Exercise brief
Nothing but the lines from the one holding "Image resolution: width=1078" through the last line of the material below should be set down, exactly and without images.
┄┄┄┄┄┄┄┄┄┄
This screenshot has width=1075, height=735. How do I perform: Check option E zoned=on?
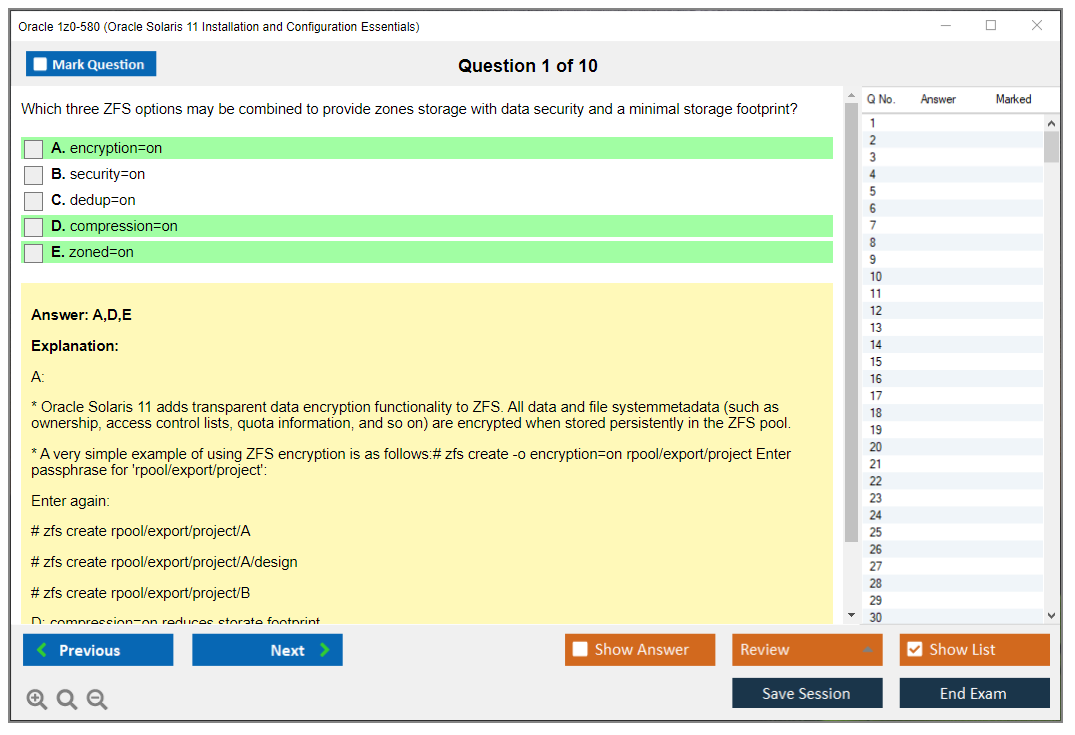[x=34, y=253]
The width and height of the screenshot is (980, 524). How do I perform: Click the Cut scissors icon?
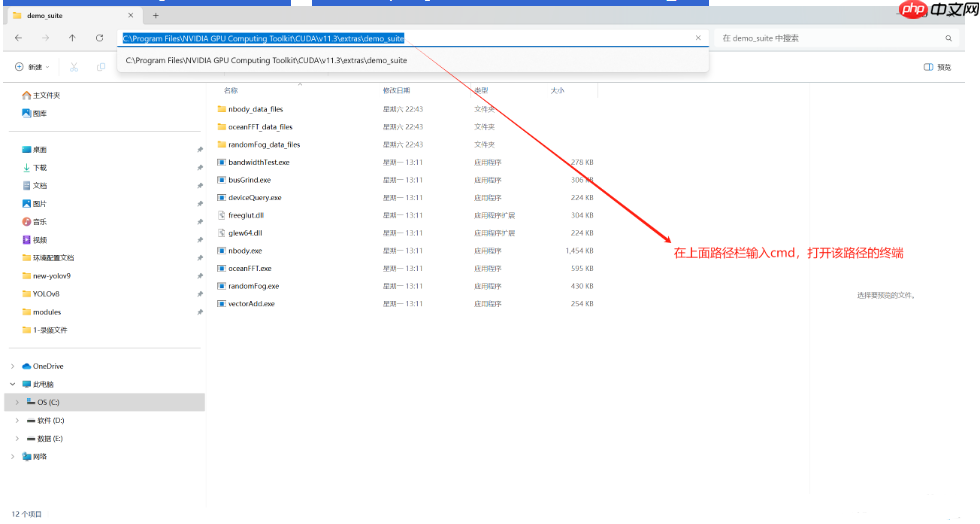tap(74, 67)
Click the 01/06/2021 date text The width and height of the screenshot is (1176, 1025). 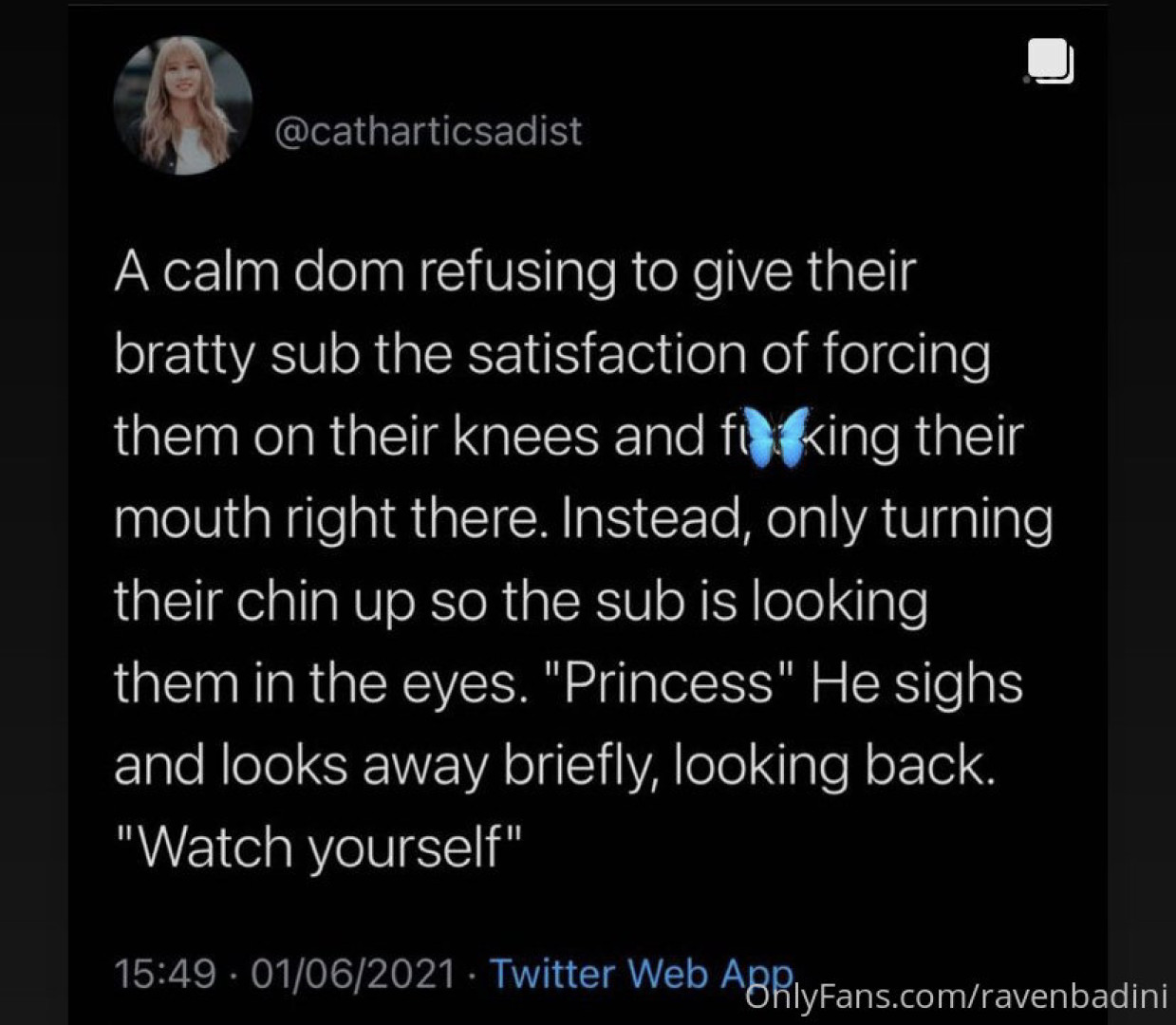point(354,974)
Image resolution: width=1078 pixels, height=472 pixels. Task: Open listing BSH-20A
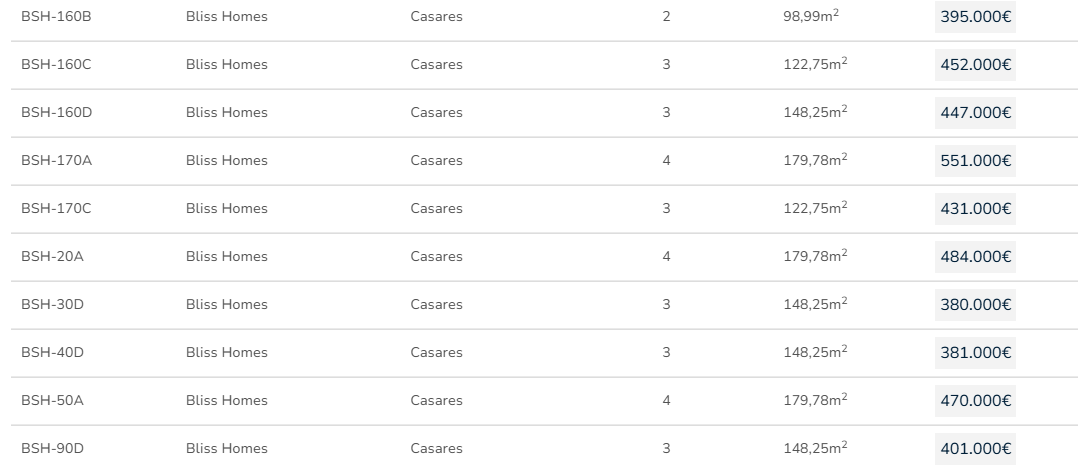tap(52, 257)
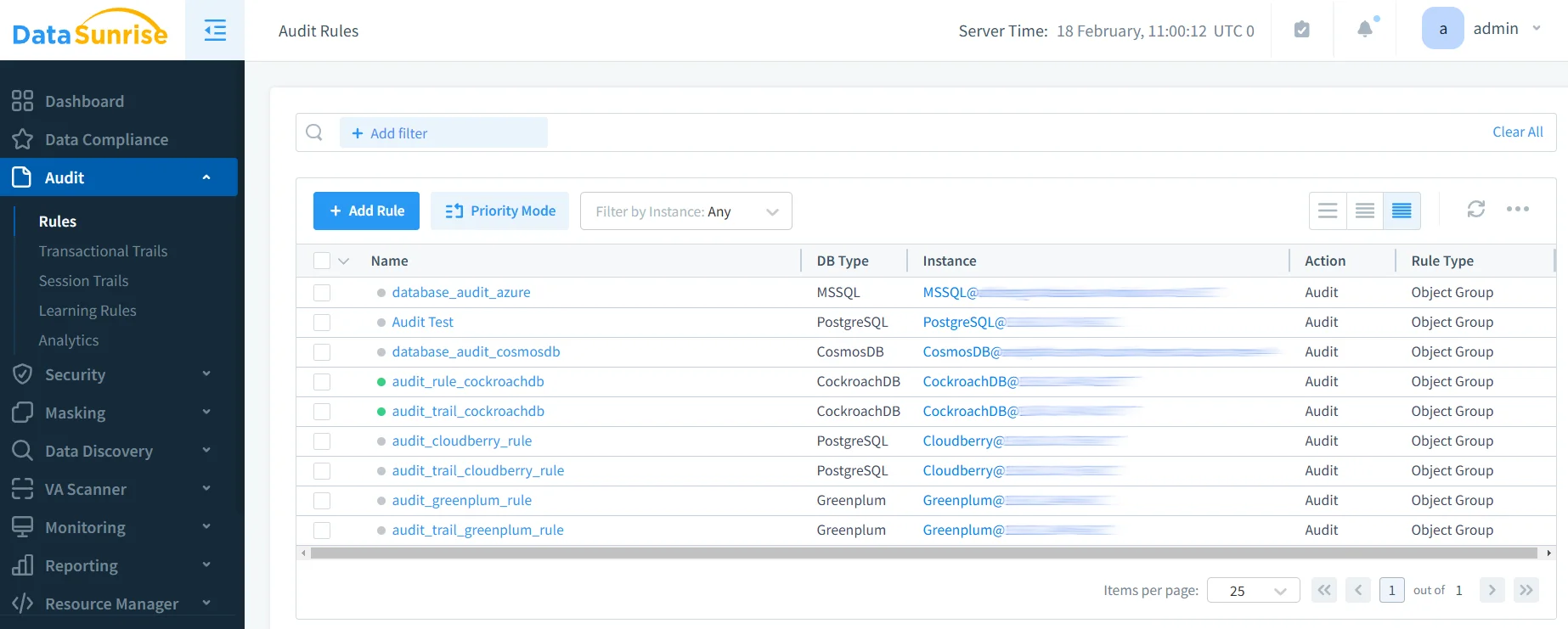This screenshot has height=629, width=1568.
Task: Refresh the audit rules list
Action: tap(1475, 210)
┄┄┄┄┄┄┄┄┄┄
Solution for this problem
Image resolution: width=1078 pixels, height=472 pixels. Task: Open listing BSH-20A
tap(52, 257)
This screenshot has height=629, width=1568.
Task: Refresh the audit rules list
Action: tap(1475, 210)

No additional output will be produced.